Automatic strategy selection
In private link-enabled environments, the connector automatically selects MULTI_THREAD_NO_DUPLICATES_BATCH_INSERT. No configuration is needed.
df.write \
.mode("overwrite") \
.synapsesql("<warehouse name>.<schema name>.<table name>")
Explicit strategy selection
You can override the strategy manually by using the writeStrategy option.
# Multi-threaded (recommended for faster throughput)
df.write \
.mode("overwrite") \
.option("writeStrategy", "MULTI_THREAD_NO_DUPLICATES_BATCH_INSERT") \
.synapsesql("<warehouse name>.<schema name>.<table name>")
# Single-threaded (use if you encounter OutOfMemoryErrors)
df.write \
.mode("overwrite") \
.option("writeStrategy", "NO_DUPLICATES_BATCH_INSERT") \
.synapsesql("<warehouse name>.<schema name>.<table name>")
How it works
Phase 1: Write to staging tables
Each Spark partition writes its rows into dedicated temporary staging tables using multi-row INSERT INTO … VALUES statements.

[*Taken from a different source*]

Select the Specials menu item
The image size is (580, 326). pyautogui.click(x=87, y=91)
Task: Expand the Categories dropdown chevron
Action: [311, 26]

Staging tables are truncated before each write, so if Spark retries a task, the data is cleanly re-inserted with no duplicates.
The multi-threaded strategy parallelizes this step by having each partition use multiple writer threads, each writing to its own staging table.
Phase 2: Atomic merge
After all partitions complete, the driver merges every staging table into the target in a single atomic transaction. This approach guarantees that either all data lands in the target table or none does. All staging tables are cleaned up automatically.
Choose a strategy
Use the following guidance to choose a strategy:
- Start with
MULTI_THREAD_NO_DUPLICATES_BATCH_INSERT. It's the default in private link environments and provides the best throughput. - Switch to
NO_DUPLICATES_BATCH_INSERTif you encounter executor OutOfMemoryErrors. This strategy streams rows without buffering entire partitions, trading throughput for lower memory usage.
Both strategies provide identical zero-duplicate guarantees.
Increase writer threads for faster writes
You can increase throughput by increasing writer threads per Spark task.
df.write \
.mode("overwrite") \
.option("writeStrategy", "MULTI_THREAD_NO_DUPLICATES_BATCH_INSERT") \
.option("writerThreadsPerTask", "5") \
.synapsesql("<warehouse name>.<schema name>.<table name>")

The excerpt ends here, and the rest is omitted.